What is conspicuously absent from this list is a clean, scaled, AI-native collection vendor. The companies that built the AI document review revolution — DISCO, Everlaw, Reveal, the in-house aiR teams at Relativity — are not the companies leading on collection. The collection problem is a systems-and-services problem, not a model-and-tooling problem. It requires deep integration with two dozen platform APIs, navigating retention and permissions models that change quarterly, and managing the validation overhead that machine learning cannot meaningfully reduce. That is not the kind of problem that yields cleanly to the AI playbook, which is why none of the headline AI vendors are particularly interested in it.

What This Means for the Rest of the Decade

The composition shift that ComplexDiscovery mapped is the kind of structural change that quietly determines who wins and loses in a market. Three predictions, ranked by confidence:

The vendor consolidation pattern is going to continue, but the targets shift. The 2024-2025 wave of acquisitions concentrated on review-platform and AI-tooling targets — HaystackID buying eDiscovery AI, Relativity bulking up its aiR engineering team, DISCO acquiring its way into the agentic AI category. The 2026-2028 wave will increasingly target collection capability. The forensic services firms, the SaaS connector vendors, and the platform-specific collection specialists are the next acquisition class. Watch for the larger MSPs to start buying their way into the SaaS-app coverage they currently outsource.

The pricing model changes. Per-GB pricing made sense when 90 percent of eDiscovery data fit in a few well-understood platforms. It makes less sense when the actual variance in collection cost depends on which specific platforms are involved and how each was configured. Expect more vendors to move toward per-platform, per-custodian, or per-hour pricing for collection — even as review pricing converges on bundled platform fees. The two ends of the workflow are going to be priced on different logics, with predictable transparency disasters in the middle.

The defensibility floor rises faster than the budget. The most expensive part of collection in 2026 is documenting what was not collected and why. Hyperlinked files that could not be re-pulled. Slack channels where a custodian's permissions were revoked. AI meeting transcripts that turned out to be hosted by a vendor outside the producing party's control. Each of these gets disclosed in a cover letter, justified under proportionality, and increasingly second-guessed by the receiving party in deposition or motion practice. The overhead of documenting collection is becoming a material line item independent of the collection itself, and that overhead does not respond to AI compression.

_Data records:_
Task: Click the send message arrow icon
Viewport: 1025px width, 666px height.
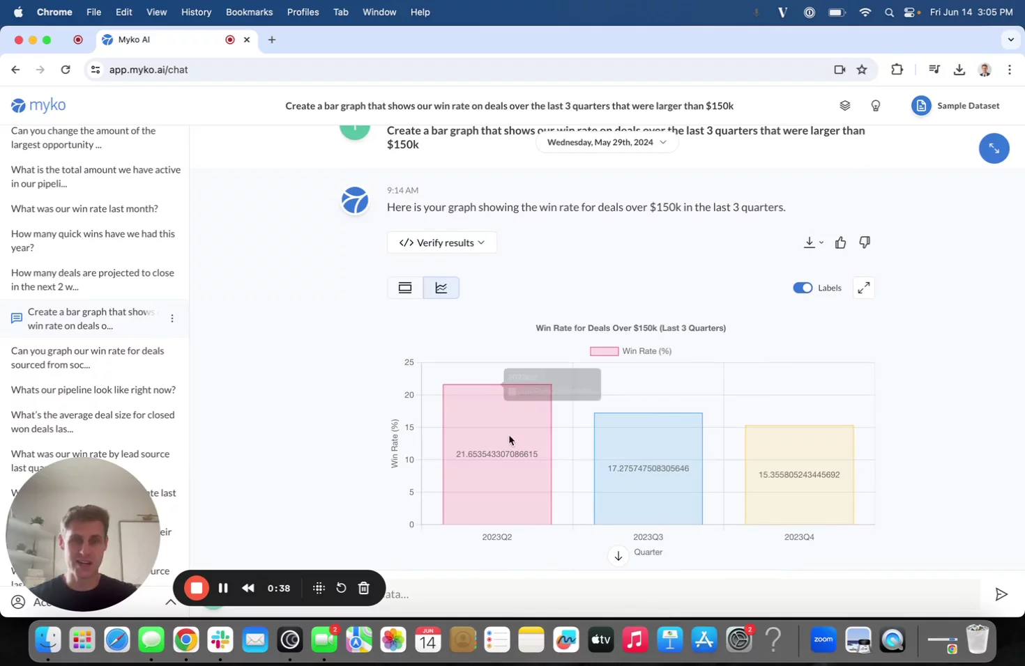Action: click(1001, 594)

--

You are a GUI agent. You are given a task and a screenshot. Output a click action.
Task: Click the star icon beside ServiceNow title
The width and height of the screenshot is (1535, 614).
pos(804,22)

==

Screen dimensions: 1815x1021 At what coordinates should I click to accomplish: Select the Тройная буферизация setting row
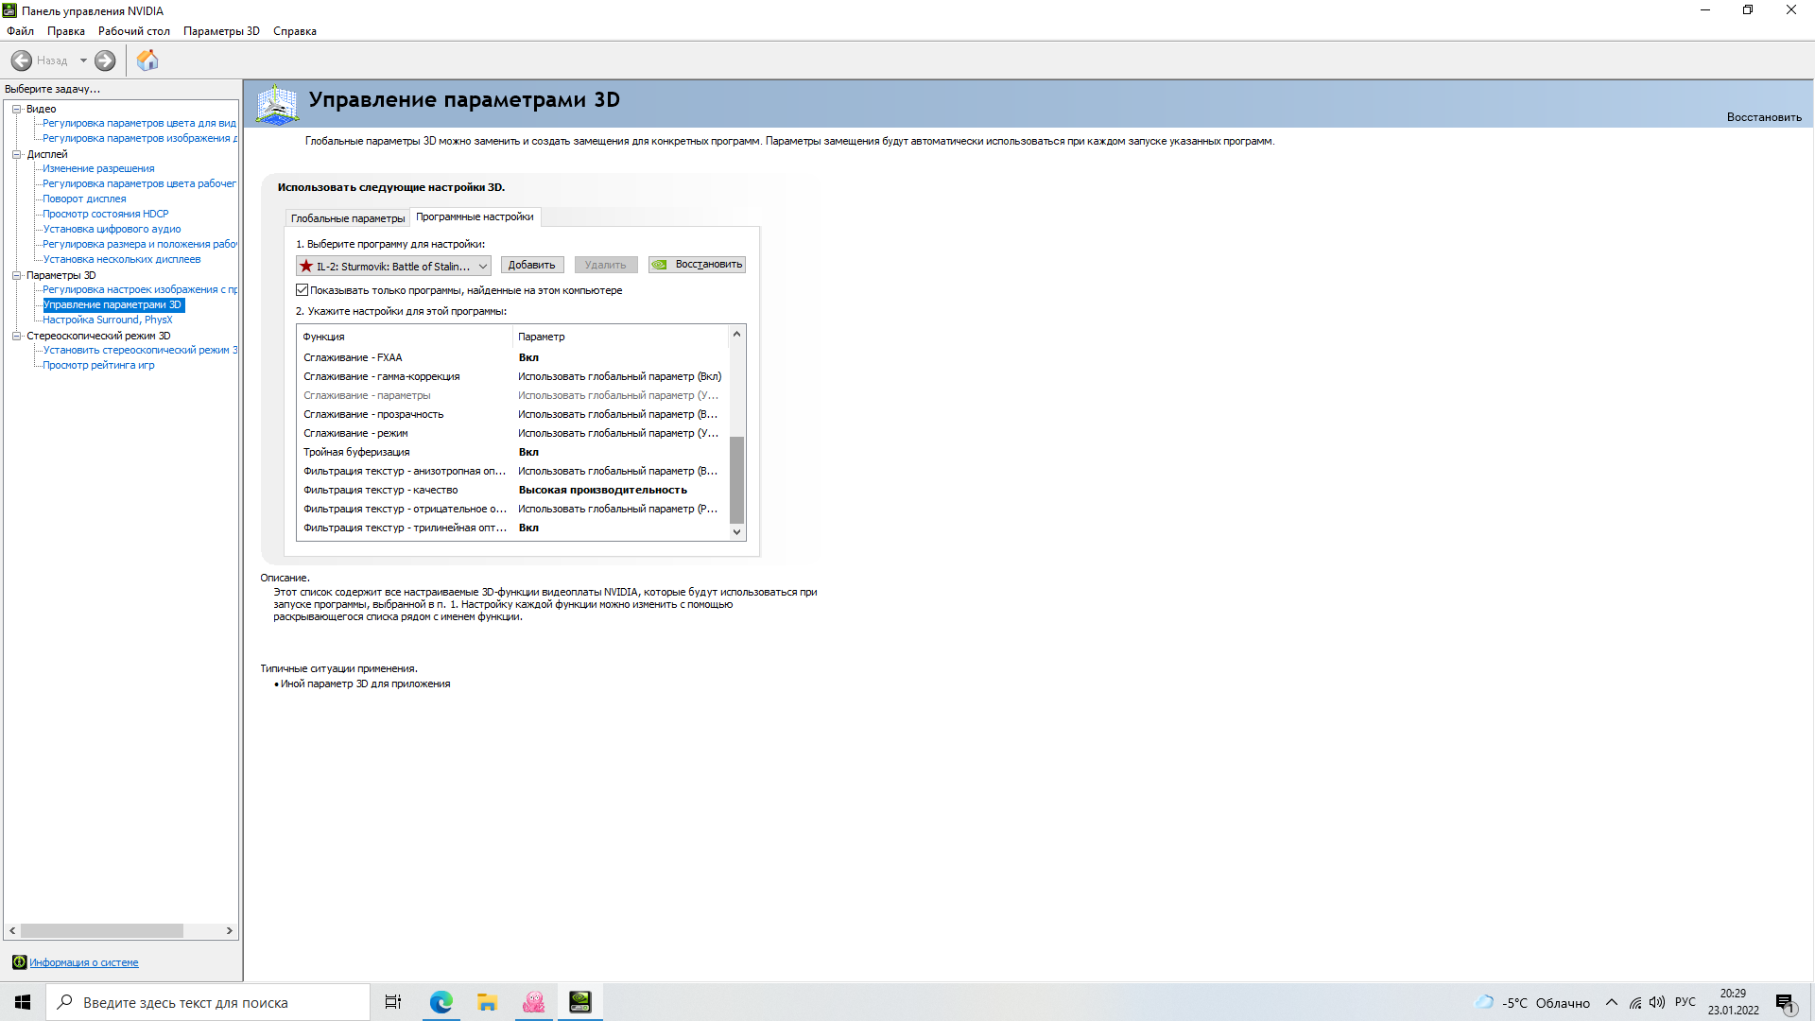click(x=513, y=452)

_Work request:_
Decide whether each statement below agrees with the passage on eDiscovery collection. Answer yes or no for each, and quote the words of the passage that decide it.
1. The passage predicts that the 2026-2028 acquisition wave will increasingly target collection capability.
2. The passage calls collection a model-and-tooling problem.
3. The passage expects AI compression to reduce the overhead of documenting collection.

_Task solution:_
1. Yes: "The 2026-2028 wave will increasingly target collection capability."
2. No: "The collection problem is a systems-and-services problem, not a model-and-tooling problem."
3. No: "that overhead does not respond to AI compression."